Folks, the promise of equality is not going to be fulfilled until we become real — it becomes real in our schools and on our Main Streets and in our neighborhoods — our healthcare system and ensuring that equity is at the heart of our fight against the pandemic; in the water that comes out of our faucets and the air that we breathe in our communities; in our justice system — so that we can fulfill the promise of America for all people. All of our people.
And it’s not going to be fulfilled so long as the sacred right to vote remains under attack. (Applause.)
We see this assault from restrictive laws, threats of intimidation, voter purges, and more — an assault that offends the very democracy — our very democracy.
We can’t rest until the promise of equality is fulfilled for every one of us in every corner of this nation. That, to me, is the meaning of Juneteenth. That’s what it’s about.
So let’s make this June- — this very Juneteenth, tomorrow — the first that our nation will celebrate all together, as one nation — a Juneteenth of action on many fronts.
One of those is vaccinations. Tomorrow, the Vice President will be in Atlanta on a bus tour, helping to spread the word, like all of you have been doing, on lifesaving vaccines.
And across the country this weekend, including here in Washington, people will be canvassing and hosting events in their communities, going door-to-door, encouraging vaccinations.
We’ve built equity into the heart of the vaccination program from day one, but we still have more work to do to close the racial gap in vaccination rates. The more we can do that, the more we can save lives.
Today also marks the sixth anniversary of the tragic deaths of — at Mother Emanuel Church in Charleston, South Carolina. A killer motivated by hate, intending to start a race war in South Carolina. He joined his victims in a Bible study class, then he took their lives in the house of worship.
It’s a reminder that our work to root out hate never ends — because hate only hides, it never fully goes away. It hides.

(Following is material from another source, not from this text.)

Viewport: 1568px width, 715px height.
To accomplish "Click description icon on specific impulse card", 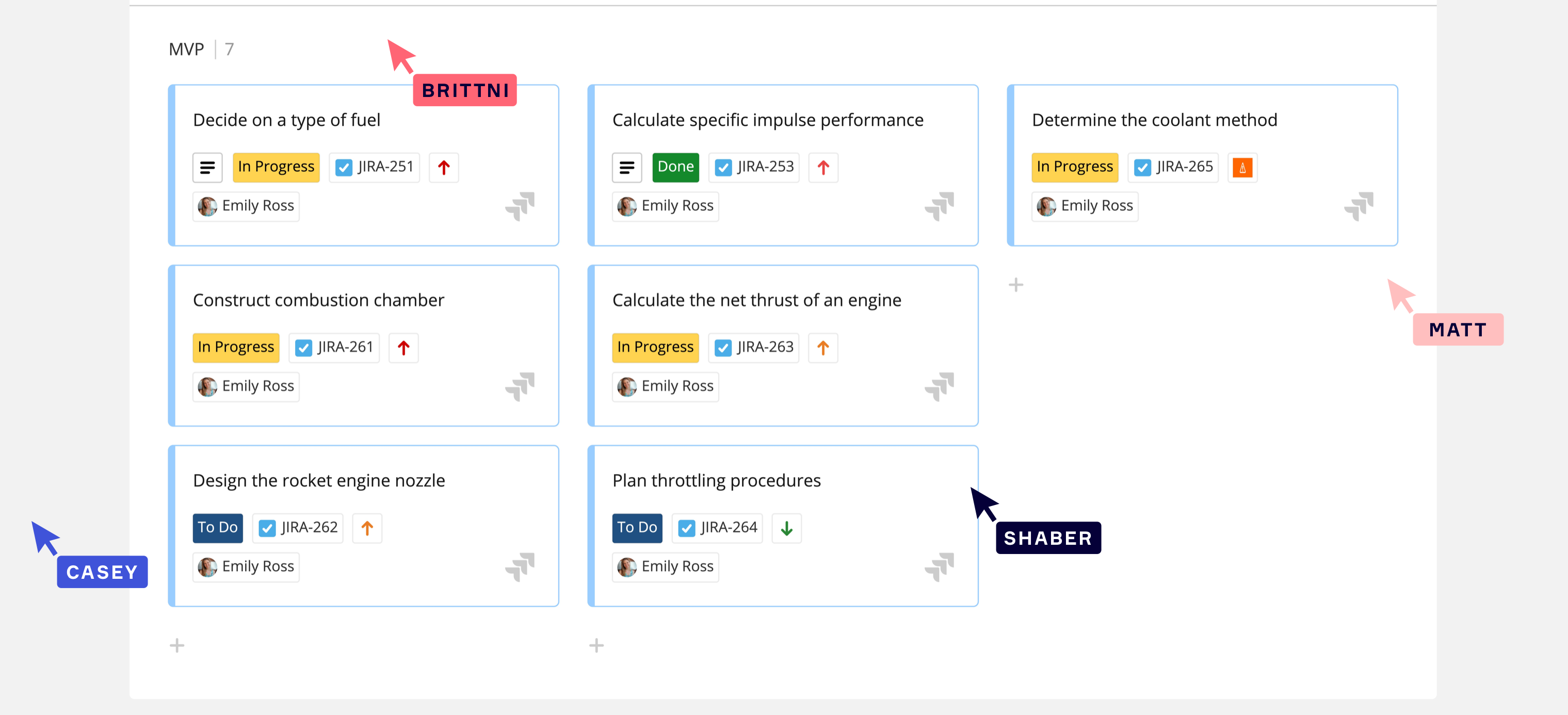I will [x=626, y=167].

And when you breathe oxygen under that rock, it comes out.
And that’s why we must understand that Juneteenth represents not only the commemoration of the end of slavery in America more than 150 years ago, but the ongoing work to have to bring true equity and racial justice into American society, which we can do.
In short, this day doesn’t just celebrate the past; it calls for action today.
I wish all Americans a happy Juneteenth. I am shortly going to — in a moment, going to sign into law, making it a federal holiday.
And I have to say to you, I’ve only been President for several months, but I think this will go down, for me, as one of the greatest honors I will have had as President, not because I did it; you did it — Democrats and Republicans. But it’s an enormous, enormous honor.
Thank you for what you’ve done. And, by the way, typical of most of us in Congress and the Senate, I went down to the other end of the hall first and thanked your staffs because I know who does the hard work. (Laughter and applause.) They’re down there. They’re at the other end, but I thanked them as well.
May God bless you all. And may God protect our troops. Thank you. (Applause.)
Now, I’d like to invite up, while I sign, Senator Tina Smith, Senator Ed Markey, Senator Raphael Warnock, Senator John Cornyn, Whip John [Jim] Clyburn, Representative Barbara Lee, Representative Danny Davis, Chair Joyce Beatty, and Sheila Jackson Lee, and Ms. Opal.